§ Your goal: Write out the line with "The width and" and every later line through the end of the data below, exactly as given, with no pictures in the copy.

[Stored items]
================

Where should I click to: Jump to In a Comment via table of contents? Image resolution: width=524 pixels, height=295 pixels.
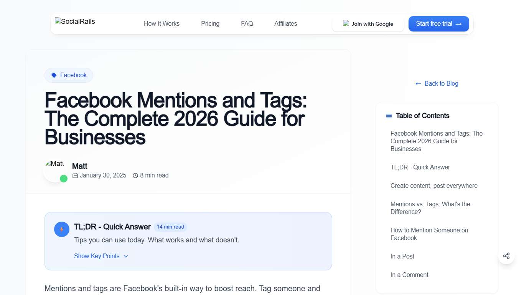[x=409, y=275]
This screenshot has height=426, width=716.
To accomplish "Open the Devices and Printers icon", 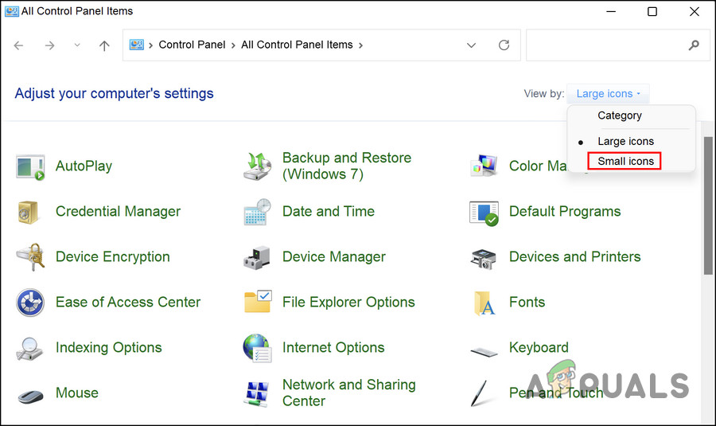I will [484, 257].
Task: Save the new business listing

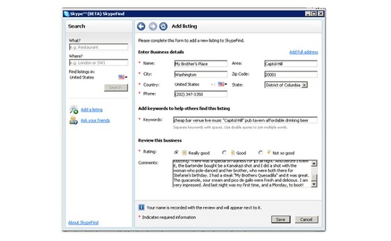Action: click(281, 219)
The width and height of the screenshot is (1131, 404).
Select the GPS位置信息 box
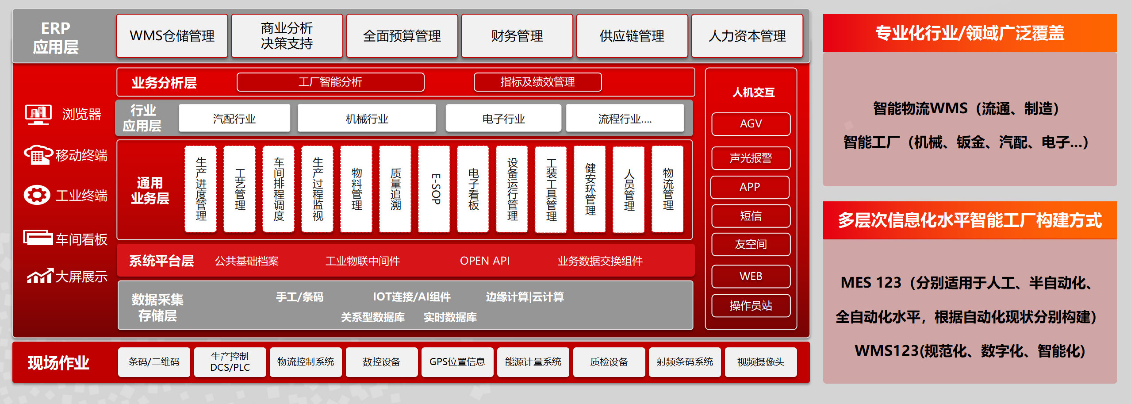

================

§ Written answer:
The width and height of the screenshot is (1131, 404).
Select the GPS位置信息 box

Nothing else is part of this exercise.